En el campo, cuando se va la luz, no es solo un bombillo que se apaga. Es el ordeño que se detiene, la leche que pierde frío, las electrobombas que dejan de mover el agua y las comunicaciones que fallan.


Eso fue lo que durante años vivió el Rancho Cebú, una explotación ganadera ubicada en Cumaral, Meta. Allí, los cortes de energía y la falta de garantías en la continuidad del servicio de la Electrificadora del Meta (EMSA) terminaron convirtiéndose en un obstáculo constante para la productividad.


Lo que comenzó como una preocupación diaria se transformó en una decisión estructural: dejar de depender de una red eléctrica inestable y operar únicamente con energía solar.


Hoy la finca funciona 100 % con paneles fotovoltaicos. Y la factura de la luz quedó en cero.



Cuando la energía no es un lujo, sino una necesidad

Rancho Cebú produce cerca de 450 litros de leche diarios bajo un modelo de ganadería de doble propósito. Cada litro depende de equipos eléctricos: ordeñadoras, tanques fríos, sistemas de comunicación, cámaras de seguridad y bombas de agua.


“Somos totalmente dependientes de la energía eléctrica y su intermitencia afecta la productividad”, resume el general retirado Orlando Páez, propietario del rancho.

Durante años, la falta de estabilidad en el servicio eléctrico —sin garantías claras frente a los cortes— afectó la operación y frenó planes de crecimiento.


Hace tres meses, Páez decidió cambiar la ecuación: instaló un sistema solar que cubre el 100 % de las necesidades energéticas del predio. Antes pagaba alrededor de 360.000 pesos mensuales en electricidad; hoy ese valor es cero.


El ahorro mensual ahora ayuda a cubrir el crédito de la inversión. En otras palabras, el dinero que antes se iba en la factura hoy se convierte en patrimonio.



Energía estable para crecer

Con estabilidad energética, el rancho retomó proyectos que estaban en pausa: mejoramiento genético con cruces Brahman rojo y Simmental, fortalecimiento del hato con raza Guzerá y siembra de maíz para producir silo.


Porque como lo explica el propio productor: “Nada se gana con tener buena genética si no hay alimentación nutritiva y suficiente”.


La energía solar no solo trajo ahorro, también permitió planear a largo plazo.



Más que un caso aislado


El caso de Rancho Cebú se conecta con un momento clave para el país. La capacidad solar instalada en Colombia viene creciendo de manera sostenida, y aunque gran parte corresponde a grandes plantas, el autoconsumo en fincas ganaderas empieza a ganar terreno, especialmente en zonas rurales donde la calidad del servicio eléctrico no siempre es constante.

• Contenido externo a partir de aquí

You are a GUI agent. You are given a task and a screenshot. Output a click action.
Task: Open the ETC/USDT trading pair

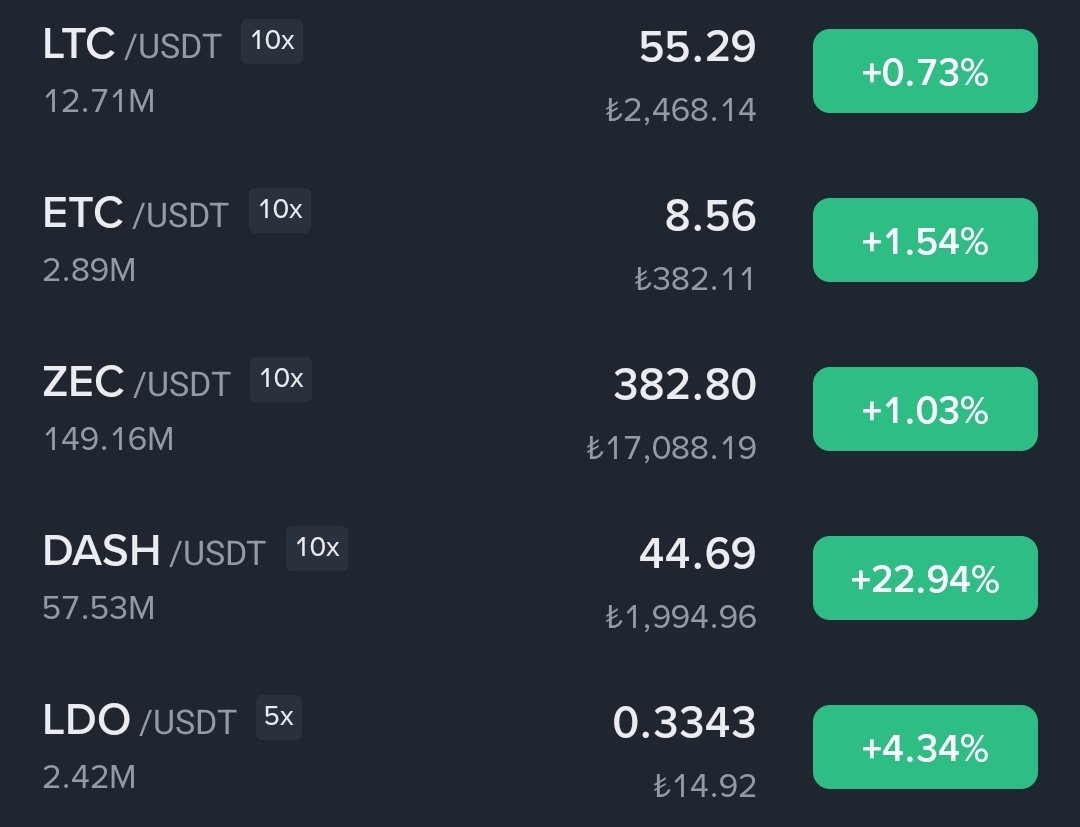click(135, 214)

Su experiencia fue compartida en Expomalocas 2026, en un panel sobre energía fotovoltaica en predios rurales, donde se habló incluso de futuras comunidades energéticas entre fincas del Meta.


La transición energética no solo se juega en grandes proyectos. También se vive en los potreros, cuando el ordeño no se interrumpe y la producción no depende de si habrá o no un corte inesperado.


En el Meta, donde el sol es constante, algunos productores están encontrando en él una forma de estabilidad, autonomía y sostenibilidad para el campo.